Delving deeper into the issue it is of definite conjuncture to see if excessive nationalism is a serious threat to globalization or if it is a mere point of exaggeration. Ford Motors recently announced its plan to withdraw its investment it had pledged earlier to Mexico and schemed of channeling a similar sum in building new plants in the United States reflecting Trump’s protectionist in getting companies back into his country, so as to create jobs and increase the economic conditions of the people, eventually acting as a backlog in the process of globalization. But, the contrast can be observed in India, where Modi has constantly been inviting MNCs to invest in India under his ambitious ‘Make In India’ project, which has improved the investment in mobile products and the overall FDI inflow, thus predicting the possibility of globalization in parallel to nationalism. The United States, which has at its disposal the largest number of MNCs in the world has been constantly providing India with a huge chunk of FDI inflow for its economic benefits, questions the correspondence of wealth of a nation-state and the principal ideologies of nationalism and globalization. 

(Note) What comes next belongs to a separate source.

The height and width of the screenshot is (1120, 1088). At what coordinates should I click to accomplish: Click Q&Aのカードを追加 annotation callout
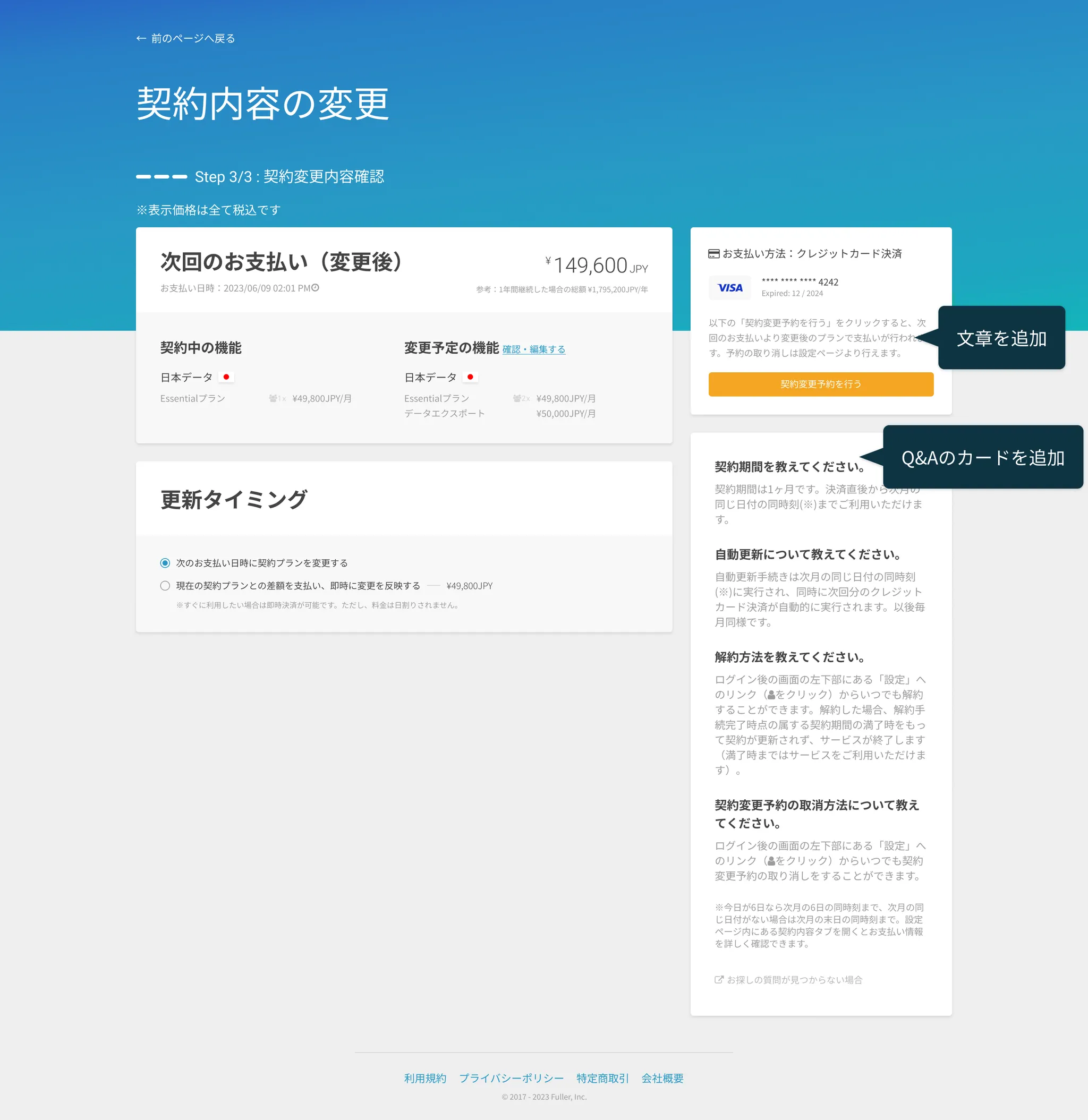coord(982,457)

Companies and corporations succumb to profits, forcing them to use the poorer countries to the fullest for cheap labor and easy capital in semblance with globalization. Nationalism differs with its declivity from wealthy nations to less wealthy nations, for instance, nationalism in India involves upholding the values of the Indian society and providing the poor with enough resources, but in the USA, nationalism envisages the idea of making its citizens richer through increased profits and better functioning, in consanguinity to leaders like Trump, who have been trying hard in attracting these companies to invest in the USA will have serious implications on globalization. that with growing nationalism, richer countries will prevent its companies from investing in developing nations, thus pushing developing nations into a vicious trap of poverty and disillusioned growth. Excessive nationalism cannot have a positive jolt on the process of globalization, hence limiting the prospects of inclusive economic development of countries.  It is for us to limit the levels of nationalism within and view the world as one large living entity existent for the good of all and providing a platform for the egalitarian development of its denizens.